Con questo pareggio comunque i biancocelesti salgono a 27 punti e
restano a -3 dai rossoneri. Il Catania, invece, sale a 18 punti in
classifica

Roma - La Lazio perde l’occasione di avvicinare il Milan. La squadra di Reja non va oltre l’1-1 all’Olimpico con il Catania e anzi rischia a tempo scaduto la beffa. Con questo pareggio comunque i biancocelesti salgono a 27 punti e restano a -3 dai rossoneri. Il Catania, invece, sale a 18 punti in classifica.

Lazio fermata dal Catania L’ultimo precedente tra le due formazioni ha significato il passo d’addio di Ballardini e la gara del primo gol in Italia di Maxi Lopez che oggi è assente per squalifica: Giampaolo decide di schierare Mascara-Morimoto coppia d’attacco. A centrocampo spazio sulle corsie all’estro di Gomez e Llama. Reja si affida in avanti a Hernanes, Mauri, Zarate e Floccari. La Lazio vuole la vittoria e comanda da subito il gioco andando vicina al vantaggio al 15’ con Hernanes: cross di Ledesma da sinistra, il brasiliano stoppa di petto e tenta il tocco mancino sull’uscita di Andujar che esce di poco. Al 18’ è il portiere dei siciliani a salvare su Floccari, mentre due minuti dopo viene annullato, giustamente, per fuorigioco, un gol di Biava. La squadra di Reja sembra padrona del campo e prova a trovare la via della rete con Mauri e Zarate su punizione, ma viene punita al 44’ da Silvestre. Corner di Llama da sinistra, il difensore sovrasta il suo diretto avversario Biava e schiaccia di testa nell’angolino basso: imparabile per Muslera. Passano però solo due minuti e i biancocelesti pareggiano con Hernanes.

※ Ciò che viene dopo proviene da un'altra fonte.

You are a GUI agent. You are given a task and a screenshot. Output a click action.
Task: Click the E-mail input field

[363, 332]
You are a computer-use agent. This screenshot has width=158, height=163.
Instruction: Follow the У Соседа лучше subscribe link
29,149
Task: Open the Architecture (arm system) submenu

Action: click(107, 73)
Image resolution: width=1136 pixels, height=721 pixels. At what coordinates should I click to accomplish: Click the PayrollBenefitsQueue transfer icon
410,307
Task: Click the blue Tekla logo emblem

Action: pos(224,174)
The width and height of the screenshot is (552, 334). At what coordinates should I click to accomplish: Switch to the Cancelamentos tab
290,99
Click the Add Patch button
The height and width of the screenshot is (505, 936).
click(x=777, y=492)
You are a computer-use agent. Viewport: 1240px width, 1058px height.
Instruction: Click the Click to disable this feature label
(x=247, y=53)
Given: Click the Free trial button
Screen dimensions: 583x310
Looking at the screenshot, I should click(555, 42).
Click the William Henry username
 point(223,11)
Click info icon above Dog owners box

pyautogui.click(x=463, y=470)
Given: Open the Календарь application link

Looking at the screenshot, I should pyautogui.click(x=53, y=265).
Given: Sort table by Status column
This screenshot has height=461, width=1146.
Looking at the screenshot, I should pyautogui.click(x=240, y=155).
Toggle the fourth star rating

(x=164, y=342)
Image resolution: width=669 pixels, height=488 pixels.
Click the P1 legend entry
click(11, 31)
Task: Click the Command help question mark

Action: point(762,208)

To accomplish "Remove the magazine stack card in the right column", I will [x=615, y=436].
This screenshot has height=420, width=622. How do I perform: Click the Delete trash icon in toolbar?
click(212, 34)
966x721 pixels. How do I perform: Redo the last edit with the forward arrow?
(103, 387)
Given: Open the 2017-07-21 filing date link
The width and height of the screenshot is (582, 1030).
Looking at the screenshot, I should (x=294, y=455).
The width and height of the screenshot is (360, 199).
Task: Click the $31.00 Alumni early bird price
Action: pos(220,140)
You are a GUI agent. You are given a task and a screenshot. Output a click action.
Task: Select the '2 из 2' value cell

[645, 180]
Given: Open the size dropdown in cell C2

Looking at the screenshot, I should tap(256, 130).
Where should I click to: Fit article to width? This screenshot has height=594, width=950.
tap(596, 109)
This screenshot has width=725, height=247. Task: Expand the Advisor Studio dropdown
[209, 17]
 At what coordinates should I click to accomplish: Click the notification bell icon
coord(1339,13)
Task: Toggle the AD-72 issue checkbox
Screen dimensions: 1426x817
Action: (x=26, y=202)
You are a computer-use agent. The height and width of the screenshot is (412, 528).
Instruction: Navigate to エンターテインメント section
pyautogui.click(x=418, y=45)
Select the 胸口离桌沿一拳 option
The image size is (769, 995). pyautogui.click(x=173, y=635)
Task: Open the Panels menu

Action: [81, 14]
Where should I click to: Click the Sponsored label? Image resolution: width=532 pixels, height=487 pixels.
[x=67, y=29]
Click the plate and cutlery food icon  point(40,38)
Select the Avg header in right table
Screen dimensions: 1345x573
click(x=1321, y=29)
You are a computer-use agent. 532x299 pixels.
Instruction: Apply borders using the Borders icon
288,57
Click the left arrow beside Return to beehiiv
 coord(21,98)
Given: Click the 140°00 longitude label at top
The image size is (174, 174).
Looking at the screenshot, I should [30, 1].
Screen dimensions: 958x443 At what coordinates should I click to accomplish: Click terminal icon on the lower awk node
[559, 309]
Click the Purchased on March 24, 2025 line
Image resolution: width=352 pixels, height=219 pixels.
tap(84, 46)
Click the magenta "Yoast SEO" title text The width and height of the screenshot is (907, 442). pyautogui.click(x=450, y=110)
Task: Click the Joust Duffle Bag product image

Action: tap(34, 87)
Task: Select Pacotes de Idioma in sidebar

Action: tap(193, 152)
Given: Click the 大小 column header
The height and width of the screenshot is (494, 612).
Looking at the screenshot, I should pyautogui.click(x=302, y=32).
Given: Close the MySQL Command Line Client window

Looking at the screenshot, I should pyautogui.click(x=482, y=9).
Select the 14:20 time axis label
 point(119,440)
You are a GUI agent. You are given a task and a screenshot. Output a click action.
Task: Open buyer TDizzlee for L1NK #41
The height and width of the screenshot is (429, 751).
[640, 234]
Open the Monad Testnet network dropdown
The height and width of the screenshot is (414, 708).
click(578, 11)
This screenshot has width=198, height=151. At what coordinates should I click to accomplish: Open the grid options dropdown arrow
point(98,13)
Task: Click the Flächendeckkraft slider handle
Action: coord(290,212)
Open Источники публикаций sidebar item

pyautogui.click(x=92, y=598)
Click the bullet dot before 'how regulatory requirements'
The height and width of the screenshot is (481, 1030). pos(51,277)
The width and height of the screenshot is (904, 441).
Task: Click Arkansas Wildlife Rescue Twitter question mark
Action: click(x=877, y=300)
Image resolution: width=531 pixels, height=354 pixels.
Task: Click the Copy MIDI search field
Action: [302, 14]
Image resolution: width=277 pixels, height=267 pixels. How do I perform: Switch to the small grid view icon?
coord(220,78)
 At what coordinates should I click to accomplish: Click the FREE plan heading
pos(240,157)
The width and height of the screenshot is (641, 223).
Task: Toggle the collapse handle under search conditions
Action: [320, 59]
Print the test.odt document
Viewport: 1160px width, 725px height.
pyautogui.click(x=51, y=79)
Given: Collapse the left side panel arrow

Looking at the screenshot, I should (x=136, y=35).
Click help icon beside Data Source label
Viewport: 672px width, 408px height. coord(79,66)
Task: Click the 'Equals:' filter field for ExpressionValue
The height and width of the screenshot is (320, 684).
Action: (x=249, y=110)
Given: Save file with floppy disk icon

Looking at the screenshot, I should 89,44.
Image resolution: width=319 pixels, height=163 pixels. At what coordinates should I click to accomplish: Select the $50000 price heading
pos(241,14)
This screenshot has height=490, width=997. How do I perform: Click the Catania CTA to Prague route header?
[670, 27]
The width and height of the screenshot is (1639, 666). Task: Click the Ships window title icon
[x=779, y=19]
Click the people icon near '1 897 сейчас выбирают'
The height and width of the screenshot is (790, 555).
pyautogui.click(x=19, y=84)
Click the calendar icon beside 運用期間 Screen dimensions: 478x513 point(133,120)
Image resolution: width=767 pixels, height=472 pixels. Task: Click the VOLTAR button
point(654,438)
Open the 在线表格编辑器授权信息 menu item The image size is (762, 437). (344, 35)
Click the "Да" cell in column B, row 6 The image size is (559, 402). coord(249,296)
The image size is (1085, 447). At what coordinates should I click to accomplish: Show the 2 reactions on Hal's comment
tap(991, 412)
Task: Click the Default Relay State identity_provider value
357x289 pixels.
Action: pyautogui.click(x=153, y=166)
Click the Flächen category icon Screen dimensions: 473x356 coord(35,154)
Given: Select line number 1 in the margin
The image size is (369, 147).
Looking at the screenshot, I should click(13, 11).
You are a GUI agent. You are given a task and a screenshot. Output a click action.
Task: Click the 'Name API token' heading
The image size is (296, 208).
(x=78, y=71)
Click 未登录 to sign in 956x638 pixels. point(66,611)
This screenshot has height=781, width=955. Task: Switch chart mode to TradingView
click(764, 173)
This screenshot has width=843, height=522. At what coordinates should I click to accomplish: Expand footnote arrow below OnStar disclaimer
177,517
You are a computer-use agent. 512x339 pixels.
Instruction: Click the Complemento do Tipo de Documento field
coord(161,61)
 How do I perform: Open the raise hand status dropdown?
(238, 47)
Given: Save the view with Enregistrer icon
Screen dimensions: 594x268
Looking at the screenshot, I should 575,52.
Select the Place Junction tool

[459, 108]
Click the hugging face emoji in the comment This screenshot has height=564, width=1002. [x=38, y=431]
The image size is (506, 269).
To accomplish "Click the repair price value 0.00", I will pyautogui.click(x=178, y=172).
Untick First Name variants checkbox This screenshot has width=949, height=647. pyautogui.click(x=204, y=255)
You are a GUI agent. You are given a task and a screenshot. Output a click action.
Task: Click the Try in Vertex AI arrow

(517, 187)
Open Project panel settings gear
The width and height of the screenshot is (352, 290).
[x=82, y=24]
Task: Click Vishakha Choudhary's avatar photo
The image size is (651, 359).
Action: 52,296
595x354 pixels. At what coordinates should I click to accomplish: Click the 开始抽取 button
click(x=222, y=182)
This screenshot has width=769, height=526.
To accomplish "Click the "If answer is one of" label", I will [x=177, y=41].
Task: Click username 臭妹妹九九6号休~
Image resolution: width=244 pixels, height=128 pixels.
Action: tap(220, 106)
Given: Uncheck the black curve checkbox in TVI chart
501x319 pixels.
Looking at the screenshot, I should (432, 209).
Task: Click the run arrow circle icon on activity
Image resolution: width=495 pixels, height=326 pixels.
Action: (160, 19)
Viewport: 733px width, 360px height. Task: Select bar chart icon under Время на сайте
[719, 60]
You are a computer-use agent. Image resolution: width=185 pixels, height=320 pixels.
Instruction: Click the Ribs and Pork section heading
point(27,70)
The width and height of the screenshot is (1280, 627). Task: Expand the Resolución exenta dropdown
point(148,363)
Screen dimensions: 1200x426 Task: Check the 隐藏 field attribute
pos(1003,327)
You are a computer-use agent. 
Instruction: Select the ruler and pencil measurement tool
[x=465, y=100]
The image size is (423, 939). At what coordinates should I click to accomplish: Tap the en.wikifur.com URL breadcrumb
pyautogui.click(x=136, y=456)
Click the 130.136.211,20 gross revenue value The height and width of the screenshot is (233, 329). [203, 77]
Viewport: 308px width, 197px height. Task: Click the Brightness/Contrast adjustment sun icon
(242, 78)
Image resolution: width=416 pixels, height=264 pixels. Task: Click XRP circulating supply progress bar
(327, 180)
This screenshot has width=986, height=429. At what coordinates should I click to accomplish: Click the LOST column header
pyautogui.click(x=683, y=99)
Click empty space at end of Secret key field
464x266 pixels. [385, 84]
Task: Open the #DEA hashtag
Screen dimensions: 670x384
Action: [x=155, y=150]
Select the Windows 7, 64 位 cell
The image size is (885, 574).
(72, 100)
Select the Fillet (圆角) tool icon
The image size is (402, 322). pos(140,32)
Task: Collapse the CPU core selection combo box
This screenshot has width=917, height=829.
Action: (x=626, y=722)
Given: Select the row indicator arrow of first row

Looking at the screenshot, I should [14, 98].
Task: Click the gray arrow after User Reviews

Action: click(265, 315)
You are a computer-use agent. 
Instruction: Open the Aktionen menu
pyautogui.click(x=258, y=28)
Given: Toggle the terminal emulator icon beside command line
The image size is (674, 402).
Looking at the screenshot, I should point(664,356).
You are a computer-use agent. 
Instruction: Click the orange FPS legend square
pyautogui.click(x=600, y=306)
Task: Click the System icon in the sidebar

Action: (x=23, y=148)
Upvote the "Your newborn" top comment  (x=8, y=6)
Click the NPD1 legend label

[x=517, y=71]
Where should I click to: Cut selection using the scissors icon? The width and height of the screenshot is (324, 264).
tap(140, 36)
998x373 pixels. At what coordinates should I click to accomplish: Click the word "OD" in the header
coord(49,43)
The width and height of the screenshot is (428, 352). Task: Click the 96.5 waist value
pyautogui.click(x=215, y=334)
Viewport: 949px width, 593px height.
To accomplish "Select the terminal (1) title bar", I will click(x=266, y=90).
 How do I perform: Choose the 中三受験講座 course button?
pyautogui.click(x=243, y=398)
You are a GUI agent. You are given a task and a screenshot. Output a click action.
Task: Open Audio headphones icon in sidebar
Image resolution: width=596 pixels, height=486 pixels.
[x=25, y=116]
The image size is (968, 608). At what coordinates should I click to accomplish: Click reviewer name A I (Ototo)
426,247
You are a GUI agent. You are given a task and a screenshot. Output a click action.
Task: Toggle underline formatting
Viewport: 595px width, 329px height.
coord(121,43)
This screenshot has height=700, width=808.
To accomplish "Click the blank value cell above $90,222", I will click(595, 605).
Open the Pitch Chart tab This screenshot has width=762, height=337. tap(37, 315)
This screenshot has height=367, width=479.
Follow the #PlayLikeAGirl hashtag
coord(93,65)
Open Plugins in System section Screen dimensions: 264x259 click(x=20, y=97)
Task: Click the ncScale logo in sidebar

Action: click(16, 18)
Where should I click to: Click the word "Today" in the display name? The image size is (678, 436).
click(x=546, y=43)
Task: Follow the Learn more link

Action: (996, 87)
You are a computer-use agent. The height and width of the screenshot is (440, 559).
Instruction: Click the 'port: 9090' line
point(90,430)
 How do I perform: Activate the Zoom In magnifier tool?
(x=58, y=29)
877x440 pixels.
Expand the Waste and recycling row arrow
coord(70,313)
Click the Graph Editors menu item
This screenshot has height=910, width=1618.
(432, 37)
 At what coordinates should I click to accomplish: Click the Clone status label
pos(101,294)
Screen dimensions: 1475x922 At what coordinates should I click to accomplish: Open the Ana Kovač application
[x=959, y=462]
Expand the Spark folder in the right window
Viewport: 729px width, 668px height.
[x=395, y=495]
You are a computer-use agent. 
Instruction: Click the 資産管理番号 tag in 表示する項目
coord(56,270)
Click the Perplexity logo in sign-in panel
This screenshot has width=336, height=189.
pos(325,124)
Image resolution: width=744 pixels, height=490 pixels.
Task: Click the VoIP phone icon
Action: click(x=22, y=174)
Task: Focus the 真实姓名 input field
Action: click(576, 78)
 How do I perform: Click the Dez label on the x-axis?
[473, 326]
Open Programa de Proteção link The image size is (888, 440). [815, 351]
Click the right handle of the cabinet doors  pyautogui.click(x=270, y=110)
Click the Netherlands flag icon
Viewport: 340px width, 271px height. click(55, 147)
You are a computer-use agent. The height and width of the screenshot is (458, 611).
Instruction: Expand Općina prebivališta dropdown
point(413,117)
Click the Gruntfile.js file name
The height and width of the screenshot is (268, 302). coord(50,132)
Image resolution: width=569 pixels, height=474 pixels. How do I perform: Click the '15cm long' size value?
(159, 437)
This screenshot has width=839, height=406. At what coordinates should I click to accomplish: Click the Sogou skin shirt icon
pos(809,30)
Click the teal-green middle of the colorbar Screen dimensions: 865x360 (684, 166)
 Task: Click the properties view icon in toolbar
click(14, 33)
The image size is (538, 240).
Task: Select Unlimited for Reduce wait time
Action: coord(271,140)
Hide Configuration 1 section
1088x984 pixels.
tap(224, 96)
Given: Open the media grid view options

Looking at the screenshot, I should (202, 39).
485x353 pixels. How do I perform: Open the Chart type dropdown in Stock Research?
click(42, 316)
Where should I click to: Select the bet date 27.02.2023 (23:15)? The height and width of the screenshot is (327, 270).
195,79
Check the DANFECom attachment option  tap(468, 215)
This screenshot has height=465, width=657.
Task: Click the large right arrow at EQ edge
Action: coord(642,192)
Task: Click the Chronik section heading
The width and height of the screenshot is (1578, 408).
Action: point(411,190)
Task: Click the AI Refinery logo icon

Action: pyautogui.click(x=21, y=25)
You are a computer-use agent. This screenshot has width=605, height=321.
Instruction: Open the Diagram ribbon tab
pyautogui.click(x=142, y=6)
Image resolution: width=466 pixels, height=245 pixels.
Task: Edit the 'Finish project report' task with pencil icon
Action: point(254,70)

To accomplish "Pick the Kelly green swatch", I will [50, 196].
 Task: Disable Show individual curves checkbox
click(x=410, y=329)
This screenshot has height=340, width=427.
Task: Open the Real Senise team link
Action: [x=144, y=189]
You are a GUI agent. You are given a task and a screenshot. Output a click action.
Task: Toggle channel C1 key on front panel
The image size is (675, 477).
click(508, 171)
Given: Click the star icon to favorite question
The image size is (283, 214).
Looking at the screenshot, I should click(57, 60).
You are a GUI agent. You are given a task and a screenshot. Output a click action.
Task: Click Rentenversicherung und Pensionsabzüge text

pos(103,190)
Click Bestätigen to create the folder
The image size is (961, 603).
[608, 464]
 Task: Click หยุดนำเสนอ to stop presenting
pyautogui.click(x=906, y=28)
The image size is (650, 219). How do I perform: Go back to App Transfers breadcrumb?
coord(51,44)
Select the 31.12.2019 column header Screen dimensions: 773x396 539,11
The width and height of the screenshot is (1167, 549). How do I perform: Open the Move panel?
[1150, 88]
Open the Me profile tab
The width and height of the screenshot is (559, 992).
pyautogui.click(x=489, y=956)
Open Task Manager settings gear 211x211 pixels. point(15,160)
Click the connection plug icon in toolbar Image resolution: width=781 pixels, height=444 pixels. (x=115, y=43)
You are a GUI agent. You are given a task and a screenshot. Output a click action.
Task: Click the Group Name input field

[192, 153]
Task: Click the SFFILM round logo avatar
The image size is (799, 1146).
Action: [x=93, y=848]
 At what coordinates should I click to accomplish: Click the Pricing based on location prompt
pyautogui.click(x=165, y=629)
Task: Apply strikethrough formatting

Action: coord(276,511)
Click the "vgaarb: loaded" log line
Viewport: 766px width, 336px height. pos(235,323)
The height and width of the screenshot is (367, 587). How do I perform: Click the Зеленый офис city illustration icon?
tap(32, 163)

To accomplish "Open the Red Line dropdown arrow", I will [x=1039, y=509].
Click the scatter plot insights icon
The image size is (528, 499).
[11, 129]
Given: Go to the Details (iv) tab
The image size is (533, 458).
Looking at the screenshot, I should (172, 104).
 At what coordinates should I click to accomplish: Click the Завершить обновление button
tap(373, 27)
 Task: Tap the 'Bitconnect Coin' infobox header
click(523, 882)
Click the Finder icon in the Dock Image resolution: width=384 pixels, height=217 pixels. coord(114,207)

Al 46’ nessuno esce sul brasiliano che fa 25 metri palla al piede e dal limite dell’area fa partire un destro violentissimo sul quale Andujar si distende ma non riesce ad opporsi.

Si chiude in pareggio La ripresa si apre con un numero di alta classe di Zarate che in un fazzoletto si destreggia a mette la palla sotto la traversa, ma Andujar ci arriva e manda in angolo. Il match prosegue col copione del primo tempo: Lazio all’attacco e Catania con 10 uomini dietro la linea del pallone con qualche puntata in contropiede. Al 31’ è ancora Zarate con un tiro a giro a sfiorare la rete del vantaggio. I biancocelesti chiudono in attacco e nel minuti finali ci provano ancora con Foggia ed Hernanes senza riuscire a battere Andujar. Al 5’ minuto di recupero Hernanes chiede un calcio di rigore, l’arbitro non lo concede e il Catania parte in contropiede, ma spreca con Potenza un’occasione incredibile per vincere la partita.